SOURCE MATERIAL:
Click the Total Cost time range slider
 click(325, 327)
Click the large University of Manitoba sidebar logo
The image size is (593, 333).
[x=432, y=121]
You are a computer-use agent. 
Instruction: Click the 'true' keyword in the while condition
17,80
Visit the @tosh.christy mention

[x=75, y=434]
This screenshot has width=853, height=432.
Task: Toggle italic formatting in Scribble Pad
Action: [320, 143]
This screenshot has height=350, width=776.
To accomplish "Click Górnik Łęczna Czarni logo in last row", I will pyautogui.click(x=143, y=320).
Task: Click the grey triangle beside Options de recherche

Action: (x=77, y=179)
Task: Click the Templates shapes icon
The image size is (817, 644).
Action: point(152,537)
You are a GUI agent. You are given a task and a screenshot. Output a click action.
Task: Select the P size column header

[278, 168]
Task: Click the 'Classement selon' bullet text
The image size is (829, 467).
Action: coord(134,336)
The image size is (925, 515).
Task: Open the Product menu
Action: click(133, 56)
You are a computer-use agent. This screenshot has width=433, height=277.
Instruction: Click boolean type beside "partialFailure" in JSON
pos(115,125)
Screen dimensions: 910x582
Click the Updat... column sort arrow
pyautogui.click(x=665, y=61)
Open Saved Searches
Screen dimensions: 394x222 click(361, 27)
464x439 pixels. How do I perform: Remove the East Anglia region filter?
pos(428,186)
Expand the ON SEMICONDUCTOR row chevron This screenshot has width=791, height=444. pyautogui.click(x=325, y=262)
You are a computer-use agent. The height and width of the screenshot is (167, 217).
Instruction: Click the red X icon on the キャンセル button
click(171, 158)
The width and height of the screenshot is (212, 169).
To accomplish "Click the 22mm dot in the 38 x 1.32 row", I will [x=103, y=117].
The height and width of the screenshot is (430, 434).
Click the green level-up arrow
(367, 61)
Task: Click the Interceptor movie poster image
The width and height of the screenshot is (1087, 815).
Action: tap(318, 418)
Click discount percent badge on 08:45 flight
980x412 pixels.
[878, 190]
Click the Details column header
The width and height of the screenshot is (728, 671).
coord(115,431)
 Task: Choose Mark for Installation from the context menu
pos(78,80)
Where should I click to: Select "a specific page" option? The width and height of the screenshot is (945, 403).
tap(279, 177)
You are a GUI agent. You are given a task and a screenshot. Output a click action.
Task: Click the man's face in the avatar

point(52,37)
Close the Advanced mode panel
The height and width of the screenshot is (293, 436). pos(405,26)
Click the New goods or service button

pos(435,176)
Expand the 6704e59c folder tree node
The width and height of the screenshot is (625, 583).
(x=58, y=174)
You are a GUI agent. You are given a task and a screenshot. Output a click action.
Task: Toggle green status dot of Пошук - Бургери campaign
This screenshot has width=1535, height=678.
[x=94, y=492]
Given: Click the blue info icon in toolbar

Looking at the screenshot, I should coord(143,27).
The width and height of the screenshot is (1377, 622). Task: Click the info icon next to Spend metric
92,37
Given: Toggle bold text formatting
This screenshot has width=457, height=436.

WHAT THIS TASK INVOLVES: Return each line of the material above in which the string "Expand" appears.

SOLUTION:
Expand the ON SEMICONDUCTOR row chevron This screenshot has width=791, height=444. pyautogui.click(x=325, y=262)
Expand the 6704e59c folder tree node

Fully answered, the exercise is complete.